Nearly one month after a deadly shooting upended their small town, the residents of La Loche, Sask. are working to heal.

The community gathered to celebrate the winter season and find comfort at their annual winter festival this week.

Inside the local ice rink, young hockey players strapped on their skates, and outside, children ran back and forth over the snow, racing to pile wood, hammer nails into logs and carry sacks of flour as part of the festival games .

"A lot of kids are getting together, talking, laughing, crying together," Farris Lemaigre, an employee at the La Loche Friendship Centre, told CTV Regina. "Everybody's growing."

Beyond the festival games, however, signs of grief remain scattered around the community.

Flowers and other tributes poke through a layer of snow outside the La Loche Community School Dene Building, where a gunman shot and killed a teacher and young teaching assistant on Jan. 22. The shooter also killed two teens at a nearby home earlier that day.

A suspect, who cannot be named because he was 17-years-old at the time of the incident, now faces four counts of first-degree murder.

On Wednesday, the school's vice president said students and staff plan to march through town to the site of the shooting, where they will symbolically reclaim the space.

"We have to move on," community elder Pauline Fontaine said. "And the kids, they have to (move on) too."

Student activity has already restarted in the school.
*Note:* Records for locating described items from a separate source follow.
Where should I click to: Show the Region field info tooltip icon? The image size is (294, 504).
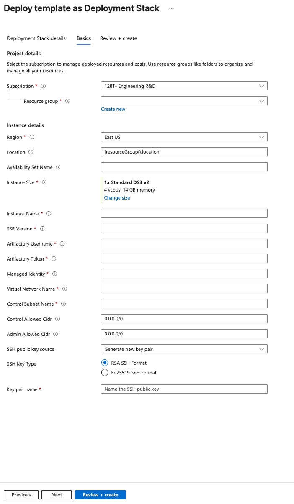click(32, 137)
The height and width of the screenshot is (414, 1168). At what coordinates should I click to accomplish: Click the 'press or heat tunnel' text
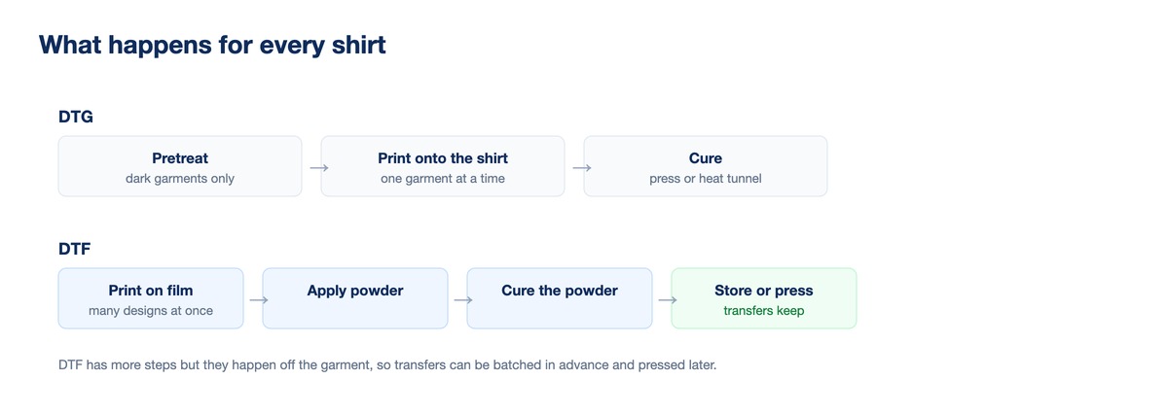click(x=706, y=179)
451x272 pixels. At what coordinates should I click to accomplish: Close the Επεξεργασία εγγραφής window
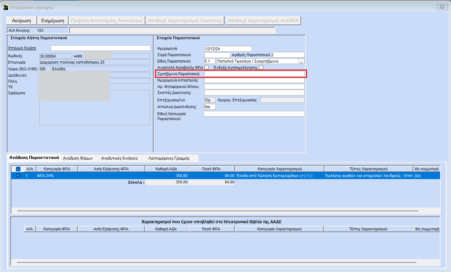pos(441,7)
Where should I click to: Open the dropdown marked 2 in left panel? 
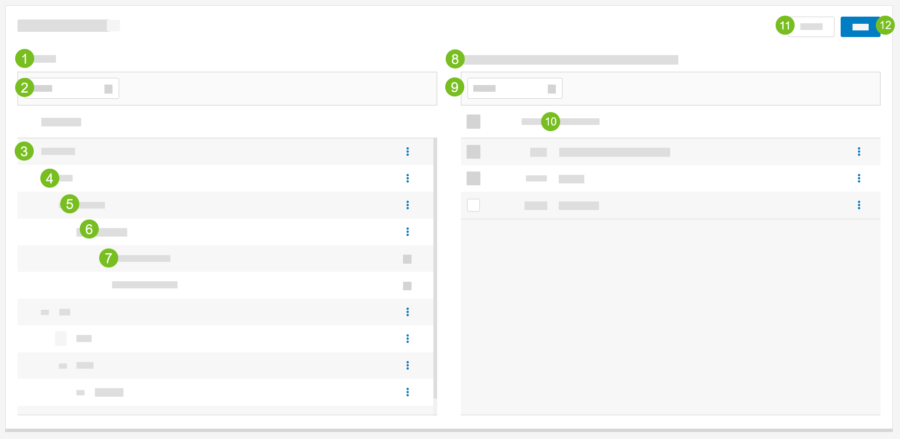pyautogui.click(x=71, y=89)
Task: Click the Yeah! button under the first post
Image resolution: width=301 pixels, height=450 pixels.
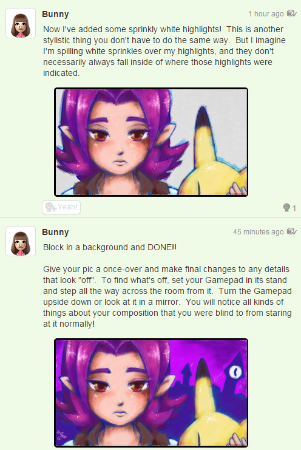Action: point(61,207)
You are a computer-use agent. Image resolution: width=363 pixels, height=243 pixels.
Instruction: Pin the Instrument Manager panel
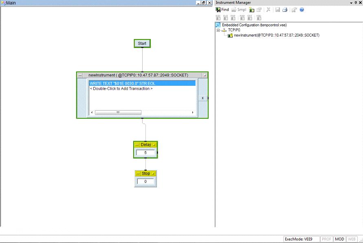(355, 3)
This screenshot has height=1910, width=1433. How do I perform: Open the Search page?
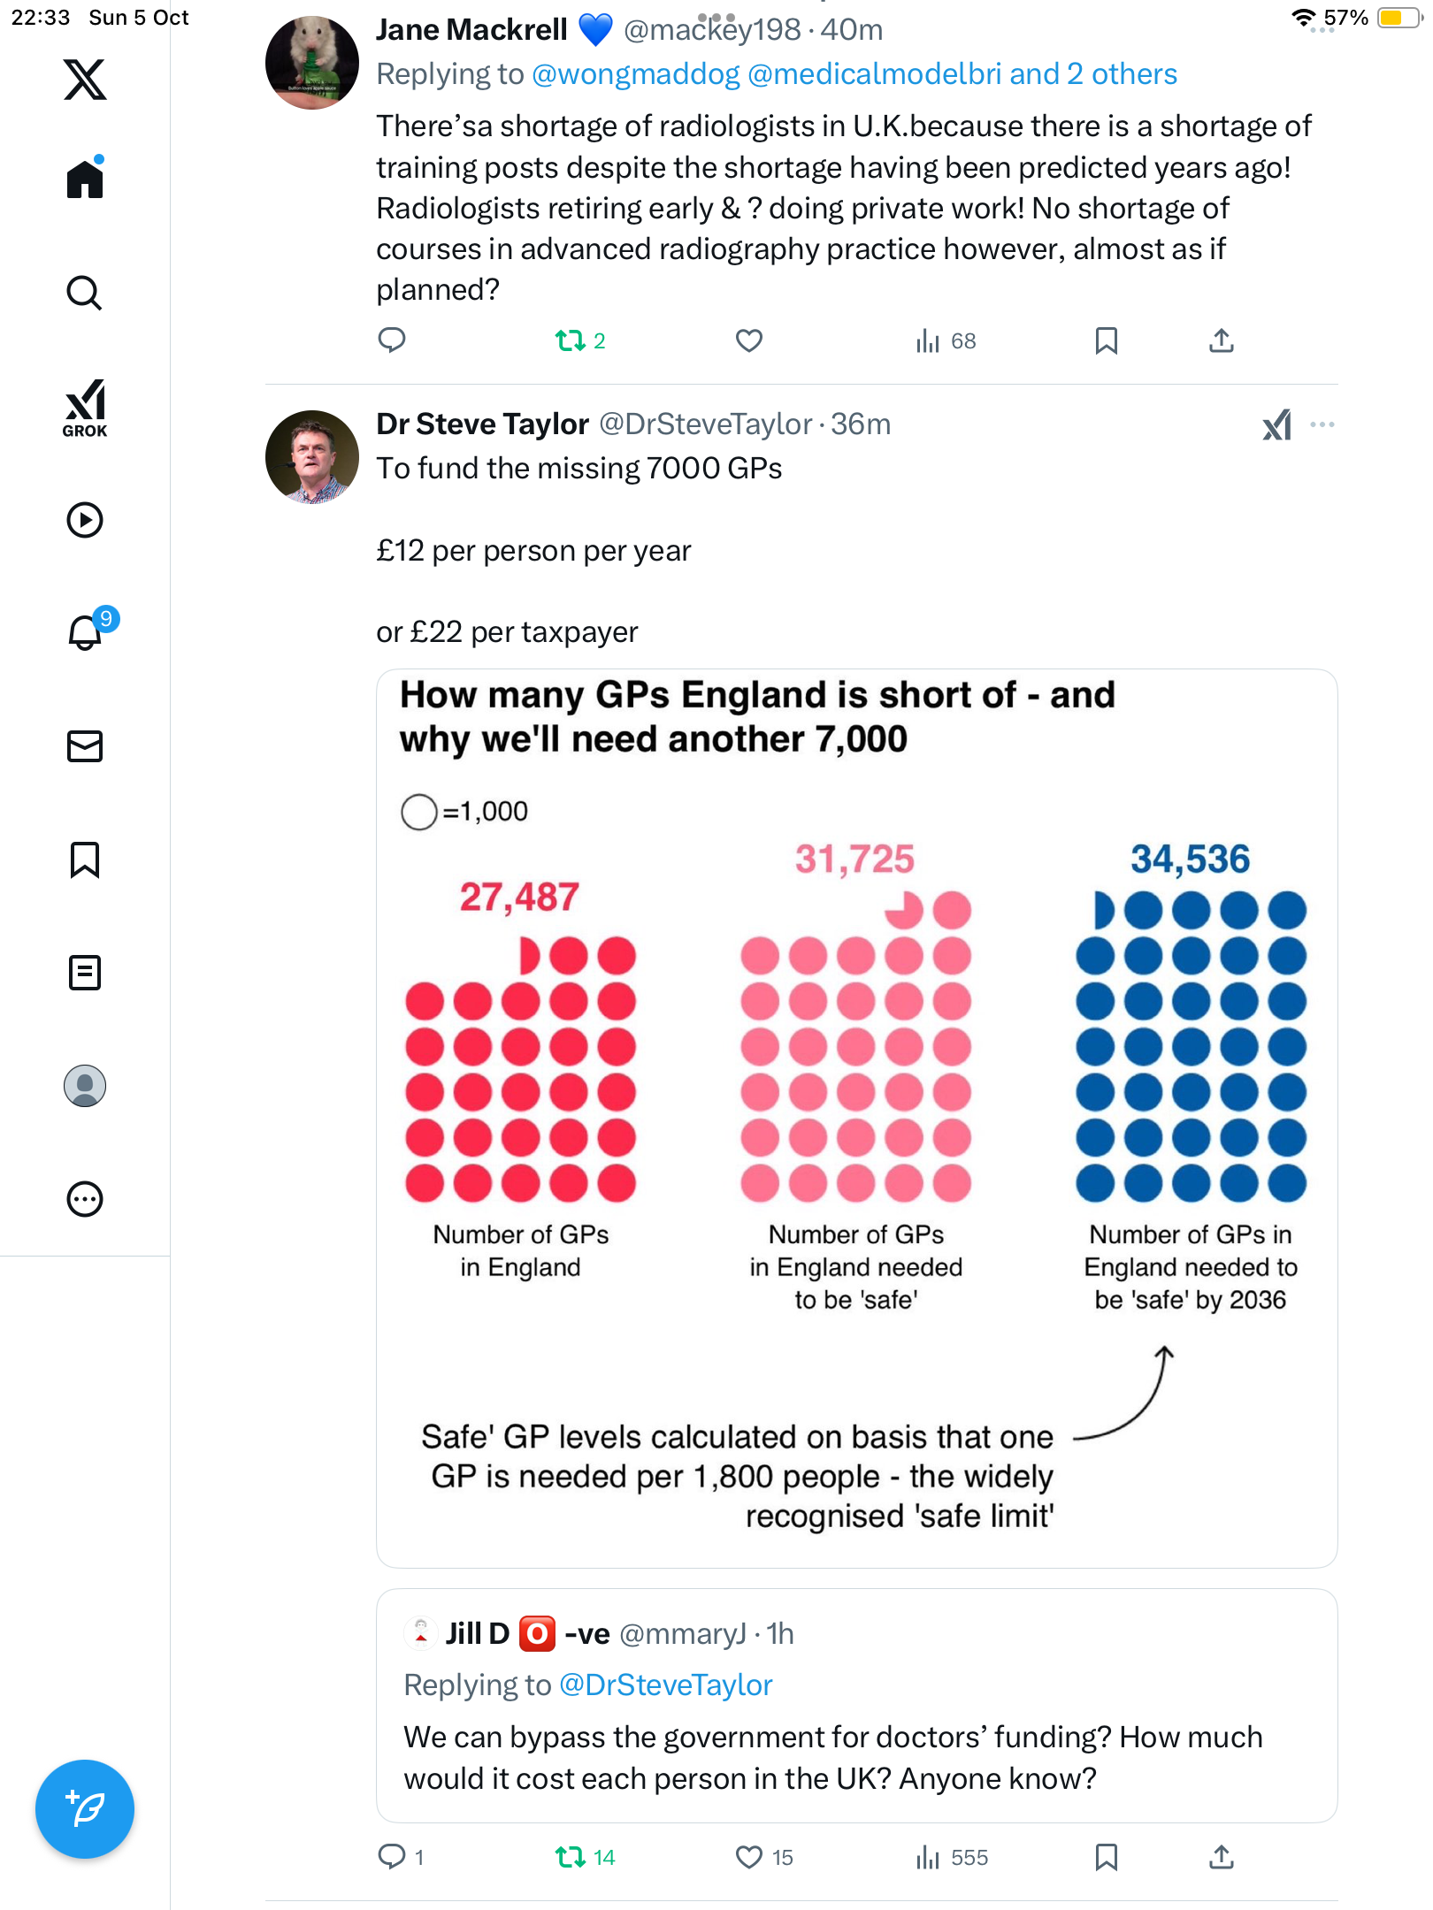[x=85, y=293]
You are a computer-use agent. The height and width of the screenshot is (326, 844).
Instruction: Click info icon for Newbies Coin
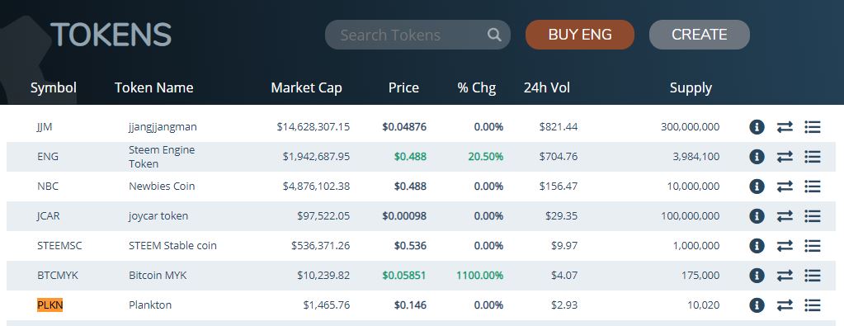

The boys' volleyball team is back to practising in the gym and students are invited to sign up for counselling.

There are also plans to increase security at the school.

Ken Ladouceur, the director of education at the Northern Lights School District, said the district aims to provide security from 8 a.m. until 4 p.m., while classes are in session, as well as in the evening when there are other activities in the building.

The RCMP is also providing a school resource officer, Ladouceur said.

More efforts are also planned to help the community honour the shooting victims and cope with their grief.

As the winter festival comes to a close this weekend, artist Douglas Lingelbach is scheduled to carve an ice sculpture in memory of the four victims who died in the attack. And the festival will wrap up with a comedy show entitled "Healing with Laughter."